:: Description of the task ::
Write out everything from the start of the records down to the line containing "coord(65,63)", requests included, and add 138 to each coordinate in the answers. Leave the pictures out.

- - - - - - -

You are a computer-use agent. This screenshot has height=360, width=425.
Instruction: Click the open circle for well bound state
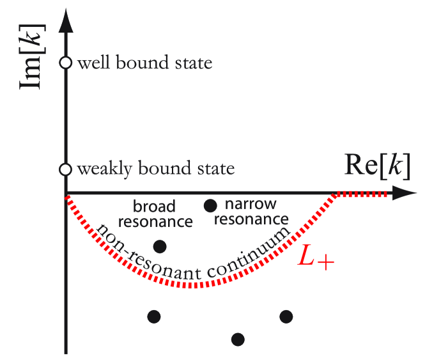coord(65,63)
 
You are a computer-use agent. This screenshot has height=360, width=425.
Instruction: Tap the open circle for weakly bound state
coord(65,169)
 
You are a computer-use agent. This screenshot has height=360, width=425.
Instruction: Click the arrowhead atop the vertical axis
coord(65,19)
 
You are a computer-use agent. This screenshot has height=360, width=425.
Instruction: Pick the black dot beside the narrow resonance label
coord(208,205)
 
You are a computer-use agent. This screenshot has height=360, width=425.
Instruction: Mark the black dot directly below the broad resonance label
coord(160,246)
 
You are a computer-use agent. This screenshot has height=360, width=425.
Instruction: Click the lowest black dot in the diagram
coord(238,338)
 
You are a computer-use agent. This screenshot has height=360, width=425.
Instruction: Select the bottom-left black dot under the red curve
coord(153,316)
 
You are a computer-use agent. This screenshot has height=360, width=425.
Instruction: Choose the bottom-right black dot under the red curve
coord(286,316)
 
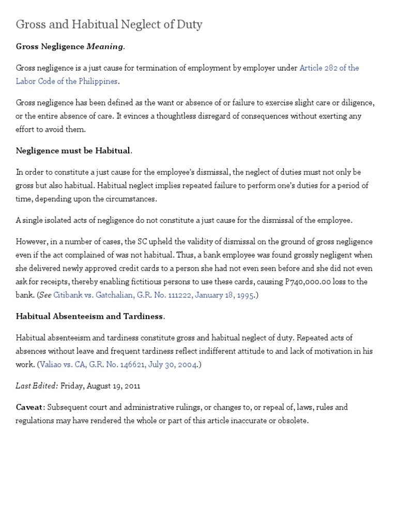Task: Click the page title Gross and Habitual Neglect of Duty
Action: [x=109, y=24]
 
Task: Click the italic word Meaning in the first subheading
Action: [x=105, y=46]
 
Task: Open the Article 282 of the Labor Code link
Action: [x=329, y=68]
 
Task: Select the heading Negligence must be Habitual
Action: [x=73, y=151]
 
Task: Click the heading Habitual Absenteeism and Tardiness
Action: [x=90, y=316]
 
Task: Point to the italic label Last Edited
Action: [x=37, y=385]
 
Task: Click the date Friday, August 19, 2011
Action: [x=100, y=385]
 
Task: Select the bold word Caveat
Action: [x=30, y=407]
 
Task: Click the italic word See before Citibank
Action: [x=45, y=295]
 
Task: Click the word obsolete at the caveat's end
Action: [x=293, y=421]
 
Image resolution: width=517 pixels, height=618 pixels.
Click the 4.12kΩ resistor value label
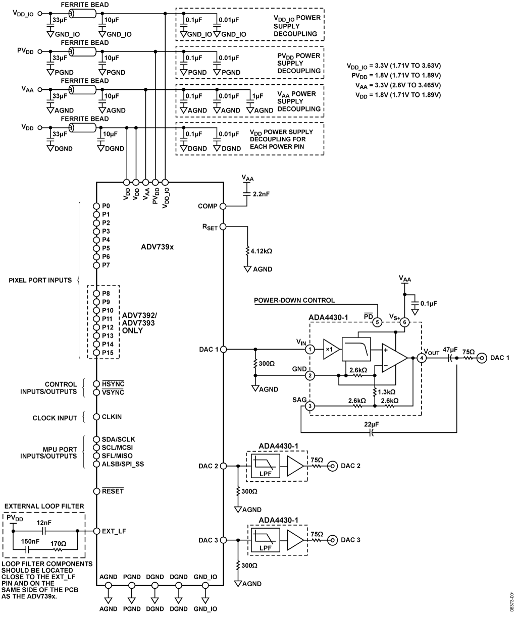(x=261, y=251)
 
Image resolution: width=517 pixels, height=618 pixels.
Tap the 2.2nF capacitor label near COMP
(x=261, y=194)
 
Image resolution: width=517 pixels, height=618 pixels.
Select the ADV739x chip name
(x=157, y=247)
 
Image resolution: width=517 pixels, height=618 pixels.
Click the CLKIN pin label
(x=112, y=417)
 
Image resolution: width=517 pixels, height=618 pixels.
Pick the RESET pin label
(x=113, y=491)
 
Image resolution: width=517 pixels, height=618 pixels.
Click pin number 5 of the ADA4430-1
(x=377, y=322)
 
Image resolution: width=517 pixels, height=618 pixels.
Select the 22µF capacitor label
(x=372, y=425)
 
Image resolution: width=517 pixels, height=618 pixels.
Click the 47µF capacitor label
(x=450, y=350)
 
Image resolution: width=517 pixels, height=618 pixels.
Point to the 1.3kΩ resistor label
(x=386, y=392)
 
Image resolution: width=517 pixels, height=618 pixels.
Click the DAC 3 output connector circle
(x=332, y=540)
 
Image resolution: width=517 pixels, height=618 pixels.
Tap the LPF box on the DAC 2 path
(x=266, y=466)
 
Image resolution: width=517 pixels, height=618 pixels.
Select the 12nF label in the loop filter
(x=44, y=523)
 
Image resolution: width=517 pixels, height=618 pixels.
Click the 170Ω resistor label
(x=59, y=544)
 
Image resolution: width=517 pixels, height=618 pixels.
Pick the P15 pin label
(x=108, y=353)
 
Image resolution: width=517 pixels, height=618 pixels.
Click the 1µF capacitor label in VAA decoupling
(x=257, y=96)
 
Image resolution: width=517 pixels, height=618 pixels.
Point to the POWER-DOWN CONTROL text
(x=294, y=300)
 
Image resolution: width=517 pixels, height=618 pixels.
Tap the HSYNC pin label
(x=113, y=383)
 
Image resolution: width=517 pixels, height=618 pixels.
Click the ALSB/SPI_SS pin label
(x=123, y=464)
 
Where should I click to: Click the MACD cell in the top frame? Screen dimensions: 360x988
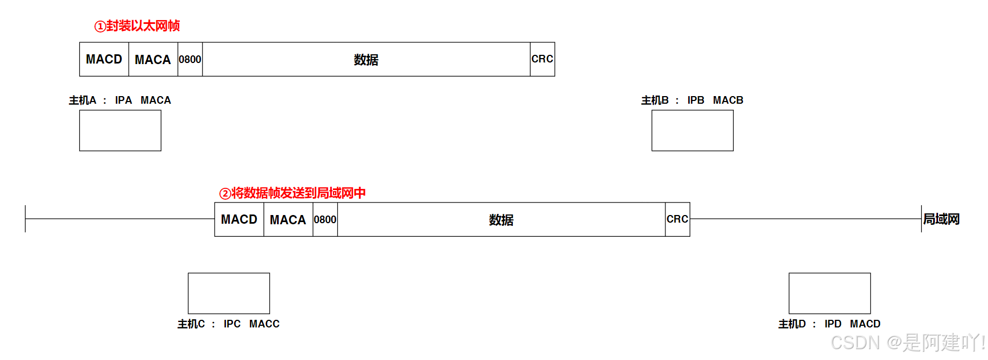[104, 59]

- - - - - - -

:: Response to this exercise ::
You are a computer-use agent. This screenshot has height=360, width=425.
Instruction: Click the open circle for well bound state
coord(203,201)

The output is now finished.